Notre système immunitaire est en perpétuel ajustement. Il doit lutter efficacement contre des infections ou l’émergence de cellules anormales, cancéreuses… mais ne doit pas attaquer les tissus sains de notre organisme ni mobiliser des ressources démesurées face à une menace qui serait mineure. Pour assurer cet équilibre, les cellules qui constituent ce système complexe sont capable d’intégrer des signaux émis par leurs « collègues », mais aussi par les tissus où siège une infection ou une tumeur, par les réseaux sanguins, lymphatiques ou nerveux… Dans ce tumulte informationnel, les signaux inflammatoires ont tendance à stimuler l’activation des cellules immunitaires, à l’inverse des signaux d’immunosuppression. Mais dans certains cas, le message pro-inflammatoire d’une molécule est interprété différemment par des cellules immunitaires, qui réduisent leur réactivité. Pour les immunologistes du cancer, tout l’enjeu est de décoder ces discussions complexes pour savoir comment y participer (pharmacologiquement) et réussir à mobiliser nos défenses anti-tumorales.
Les enjeux
- Les travaux menés dans l’équipe « Thérapies, réponses immunitaires et cancer » permettent de décrire dans le détail des mécanismes moléculaires et cellulaires qui pourraient être centraux dans la résistance des cancers du pancréas aux traitements.
- Si les données établies au laboratoire (sur des modèles expérimentaux) sont probantes, François Ghiringhelli et ses collaborateurs pourraient mettre en œuvre leur traduction en avancée clinique, par la réalisation d’un essai thérapeutique.
Chercheurs et médecins mobilisés
Le Pr François Ghiringhelli est professeur en oncologie de classe exceptionnelle au Centre Georges-François Leclerc (CGFL). Il y dirige le centre labellisé INCa de phase précoce et est responsable de la Plateforme de transfert en biologie cancérologique. Il est aussi le directeur du Centre de recherche Translationnelle en Médecine moléculaire (CTM, UMR INSERM 1231), dans lequel il dirige l’équipe « Thérapies et réponse immunitaire dans les cancers »
Ces travaux mobilisent aussi
- Cédric Rébé, chercheur, et Xingping Yang, doctorante, tous deux travaillant dans l’équipe de François Ghiringhelli au CGFL ;
- L’équipe de Carole Bousquet, experte de la biologie des cancers du pancréas, du Centre de Recherche en Cancérologie de Toulouse.
Le soutien de la Fondation ARC
En 2020, c’est un premier financement, de 50 000 euros, que la Fondation ARC accorde à l’équipe de François Ghiringhelli, pour travailler sur le rôle de l’IL-1b dans la modulation de l’efficacité des chimio-immunothérapies dans les cancers digestifs.
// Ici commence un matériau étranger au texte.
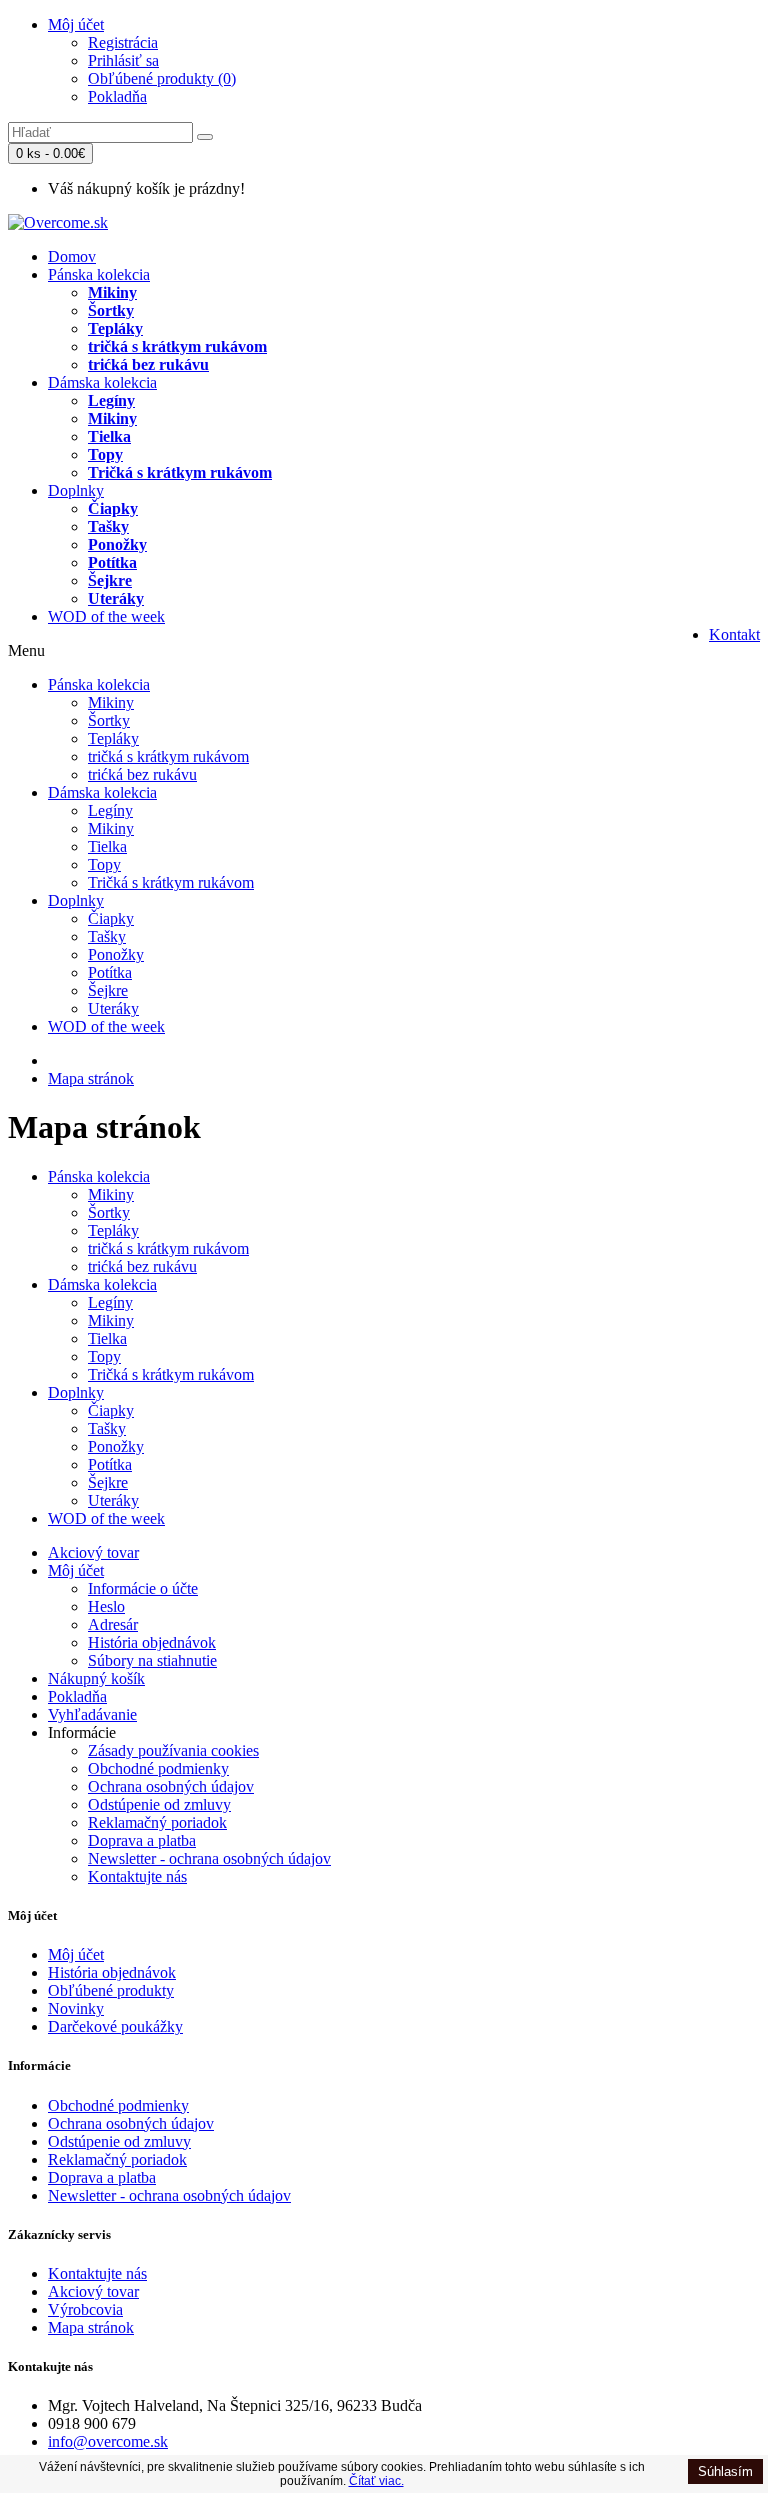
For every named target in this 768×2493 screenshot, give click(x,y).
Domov (72, 256)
Quatre ans plus tard, les données préliminaires permettent de poser des questions plus précises et de focaliser les recherches sur les cancers du pancréas, c’est dont un soutien de 450 000 euros sur 3 ans qui est apporté par la Fondation ARC, à travers l’appel à projets PANCREAS 2024.
Par ailleurs, l’équipe reçoit un soutien de 500 000 euros pour un projet parallèle, qui vise à identifier des biomarqueurs capables de prédire la réponse à la chimio-immunothérapie dans certains cancers du côlon.